▶

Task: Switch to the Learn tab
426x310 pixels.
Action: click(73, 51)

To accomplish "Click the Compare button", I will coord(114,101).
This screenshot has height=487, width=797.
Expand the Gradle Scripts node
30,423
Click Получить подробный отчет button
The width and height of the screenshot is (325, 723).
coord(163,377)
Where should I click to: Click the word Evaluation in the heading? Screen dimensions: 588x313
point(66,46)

◀
▶

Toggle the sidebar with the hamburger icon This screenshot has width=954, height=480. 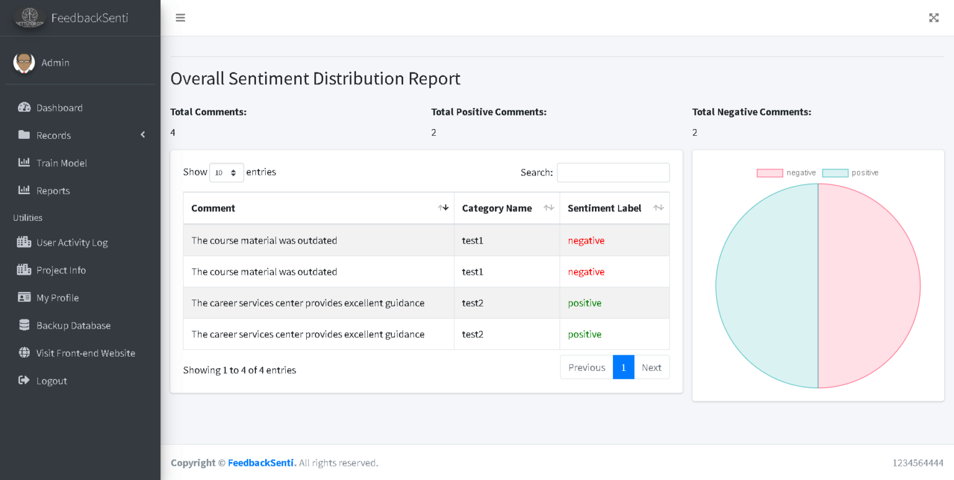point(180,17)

◀
▶

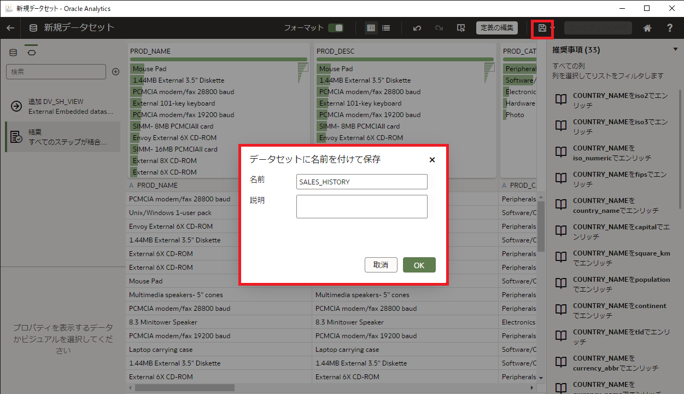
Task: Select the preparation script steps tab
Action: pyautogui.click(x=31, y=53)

◀

INSTRUCTIONS FOR THE TASK:
The output should be exactly the lines above from the line containing "Task: Switch to the Learn tab" to the line containing "This screenshot has height=487, width=797.", inclusive, with no other lines.

ANSWER SPACE:
Task: Switch to the Learn tab
426x310 pixels.
Action: click(73, 51)

To accomplish "Click the Compare button", I will coord(114,101).
This screenshot has height=487, width=797.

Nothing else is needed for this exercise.